Bliski ofiary Smoleńska odgrażał się, że to opublikuje. "Nie wypieram się słów z nagrania"
Nagrania z komisji Millera ujawnione prze TV Republika mają być dowodem na to, że komisja wbrew faktom stwierdziła obecność generała Andrzeja Błasika w kokpicie Tupolewa. Naciąganie faktów zarzucają m.in. Maciejowi Laskowi, byłemu przewodniczącemu Państwowej Komisji Badania Wypadków Lotniczych. - Nie wypieram się ani jednego słowa, które wtedy powiedziałem - mówi nam Lasek.
Karolina Rogaska: Dziennikarze, w tym Samuel Pereira, zarzucają członkom komisji Millera, w tym panu, manipulowanie faktami.

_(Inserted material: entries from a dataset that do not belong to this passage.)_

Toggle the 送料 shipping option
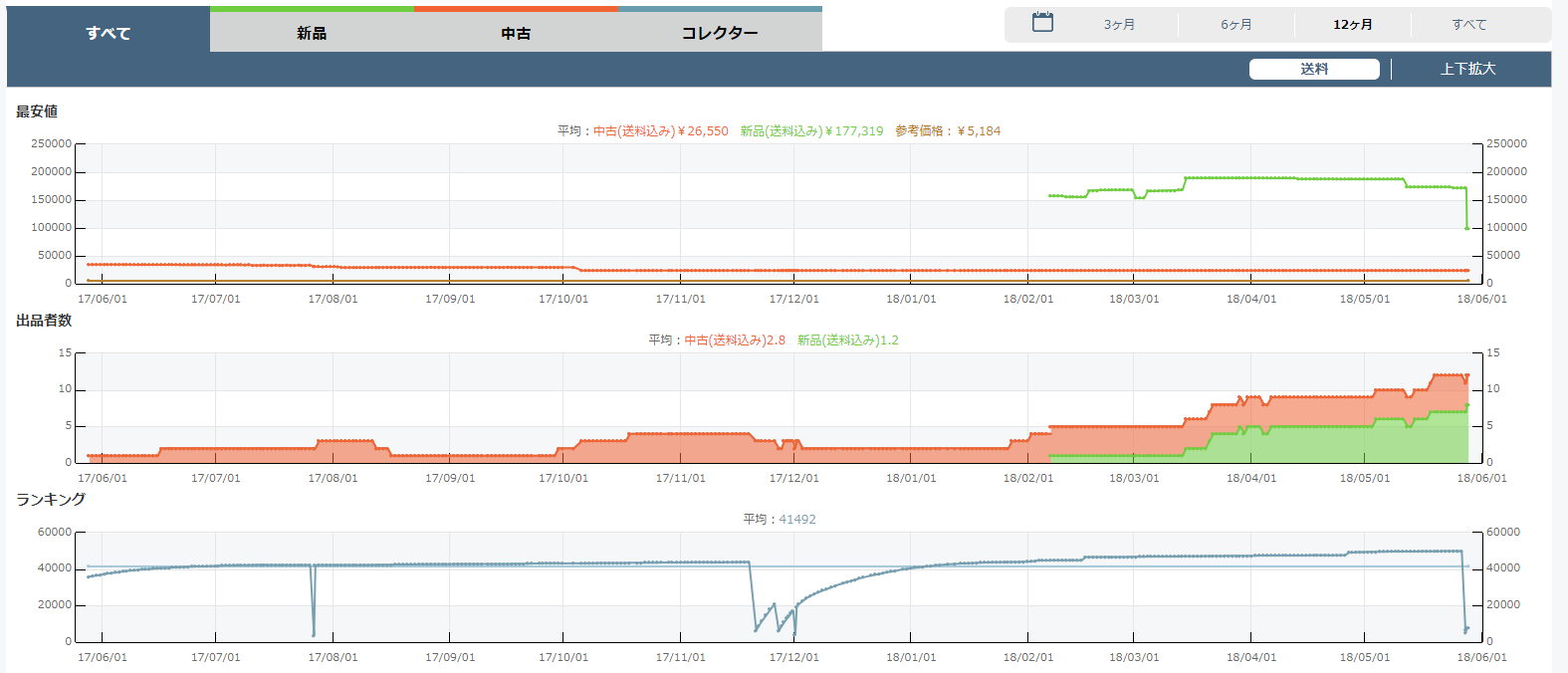 1314,69
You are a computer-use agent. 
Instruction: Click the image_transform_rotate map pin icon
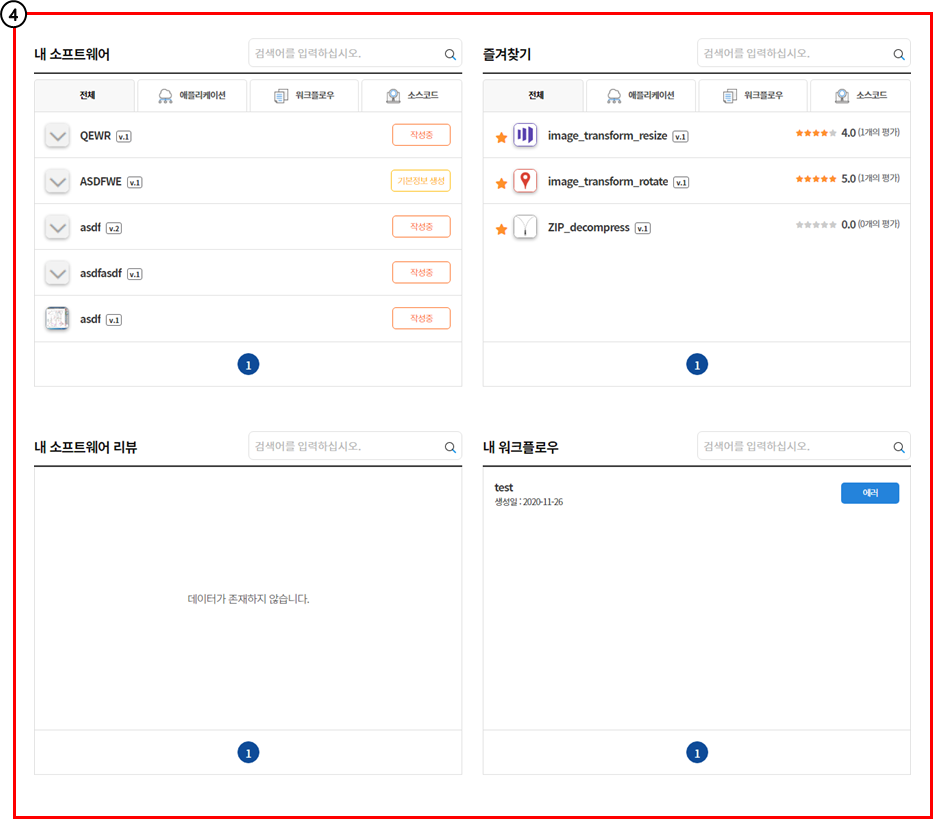[x=526, y=181]
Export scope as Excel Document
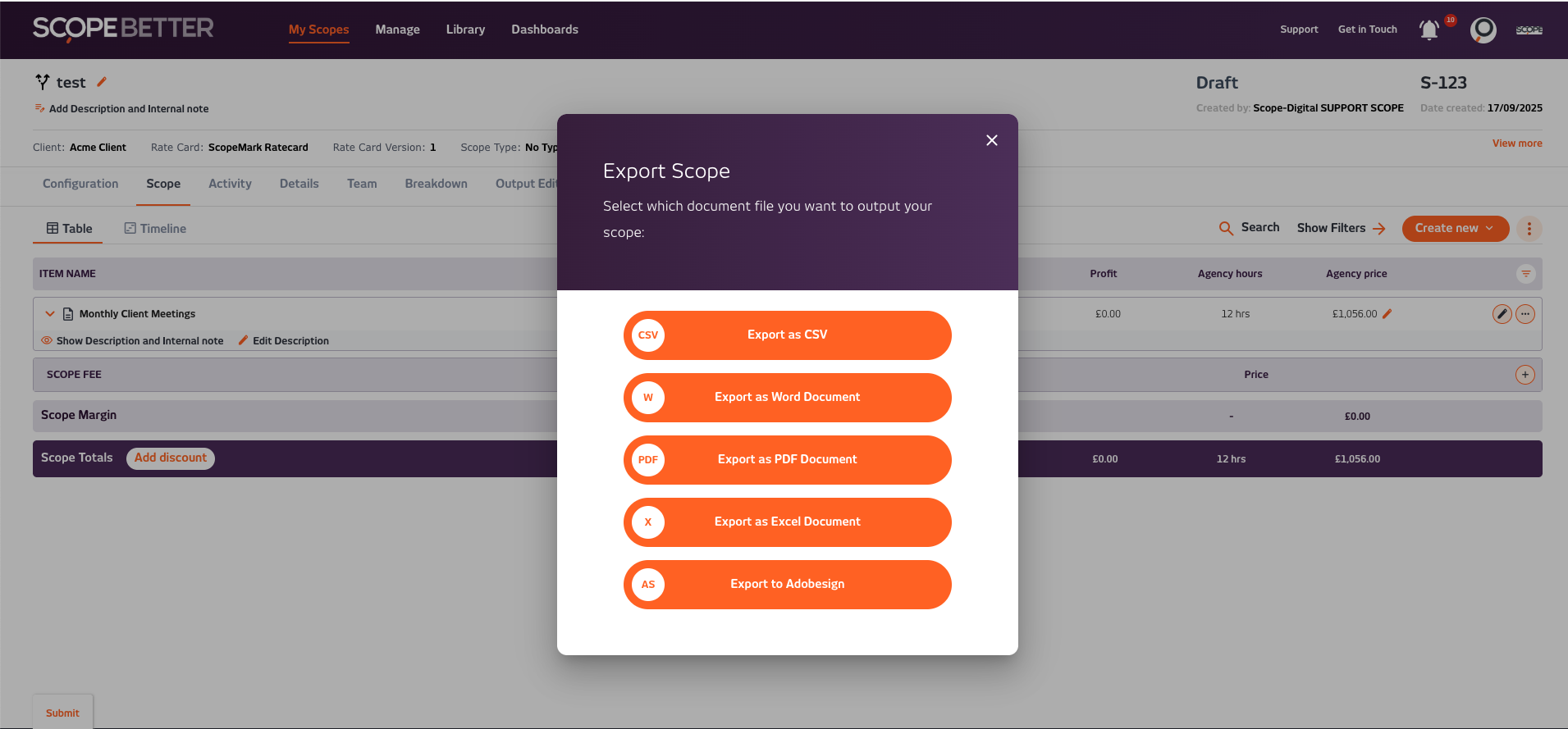 [x=787, y=522]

Stwierdzenie, że generał Błasik był w kokpicie Tupolewa jest podobno, co najmniej naciągane (na to wskazuje m.in. ekspert z CLK w rozmowie z tvp.info).
Maciej Lasek: Tak, manipulowaliśmy i dlatego te nasze manipulacje nagraliśmy, a potem przekazaliśmy prokuraturze... Przecież wystarczy się pokierować prostą logiką, żeby stwierdzić, że coś tu nie gra. Nie wypieram się ani jednego słowa, które wtedy powiedziałem. Po pierwsze faktem jest, że w momencie wypadku osoba trzecia była razem z załogą w kokpicie, gdyby stała gdziekolwiek indziej nie nagrałby się jej głos. Po drugie ze strony tej osoby padają słowa, które odnoszą się do położenia samolotu. Tylko ktoś zorientowany w temacie wiedziałby, gdzie szukać takich informacji. Tylko generał był kimś takim. Po trzecie jego głos rozpoznała osoba, która dobrze znała Błasika. Po czwarte jego ciało znaleziono w pobliżu ciała załogi z kokpitu.

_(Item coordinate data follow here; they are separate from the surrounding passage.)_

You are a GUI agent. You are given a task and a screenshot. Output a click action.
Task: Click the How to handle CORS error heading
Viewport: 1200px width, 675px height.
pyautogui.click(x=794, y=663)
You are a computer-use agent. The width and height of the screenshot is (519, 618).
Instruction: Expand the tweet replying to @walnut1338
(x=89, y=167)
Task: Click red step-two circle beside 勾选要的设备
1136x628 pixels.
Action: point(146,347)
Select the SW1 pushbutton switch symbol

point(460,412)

Ale w nagraniu z obrad komisji słychać powątpiewanie czy to generał Błasik. A potem sugestię, że i tak trzeba bez okazywania wątpliwości przedstawiać, że tam był.

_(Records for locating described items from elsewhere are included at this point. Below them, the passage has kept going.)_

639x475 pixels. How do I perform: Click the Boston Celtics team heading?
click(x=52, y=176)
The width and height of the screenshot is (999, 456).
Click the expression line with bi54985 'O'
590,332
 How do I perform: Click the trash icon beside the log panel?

Ustalaliśmy, jak o tym mówić i jak zrobić to delikatnie. W raporcie padają słowa, że określiliśmy to "z dużym prawdopodobieństwem". Według mnie i innych członków komisji, bo decyzje zawsze podejmowaliśmy wspólnie, zebrane dowody wyraźnie wskazują, że generał był w kokpicie. To jest takie czepianie się wyjętego z kontekstu zapisu rozmowy. Tych nagrań jest ze 200 godzin, a państwo z Republiki chcą osądzać po ujawnieniu kilku minut. Swoją drogą nie powinni być w posiadaniu tych materiałów. Ja się domyślam skąd je mają.
Skąd?
Sądzę, że z prokuratury. Bo nagrania miała tylko podkomisja i prokuratura. W prokuraurze miały do tego dostęp pełnomocnicy rodzin zmarłych w katastrofie smoleńskiej. A jakiś miesiąc temu jeden z członków takiej rodziny Stanisław Zagrodzki odgrażał się, że nagrania ujrzą światło dzienne i zostaną opublikowane. Łatwo połączyć fakty. Oczekiwałbym, że prokuratura podejmie śledztwo, jak to się stało, że materiały wyciekły. Ale tak się pewnie nie stanie, co jest o tyle smutne, że wypacza pracę takich komisji, jak nasza.
To znaczy?
Ludzie, którzy będą pracować przy podobnych sprawach pewnie nie zdecydują się tak gorliwie wszystko dokumentować i nagrywać. Bo jaką mają pewność, że poufne informacje nie wypłyną? A przecież komisje pracujące przy wypadkach lotniczych mają obowiązek trzymania ustaleń dla siebie dopóki nie zakończą prac. My się tego trzymaliśmy przy okazji dbając o transparentność - nie w takim sensie, że to prace były publiczne, ale właśnie tak, że je nagraliśmy, by w razie wątpliwości można było wszystko pokazać, zweryfikować.
Wrócę jeszcze do wątku Zagrodzkiego. Skoro groził ujawnieniem nagrań to pan się spodziewał, że dojdzie do takiej sytuacji, jak ta z TV Republika?
Przewidywałem to. Ale że nie mam nic do ukrycia to też specjalnie mnie to nie ruszało. Zresztą i bez tego można się było spodziewać. Antoni Macierewicz i Jarosław Kaczyński ciągle zwodzą, że prawda jest tuż za rogiem. A tu przecież nie ma żadnej prawdy do odkrycia. Więc ich zwolennicy muszą czymś grać i zwodzić, żeby odciągnąć uwagę tych, którzy na tę prawdę czekają.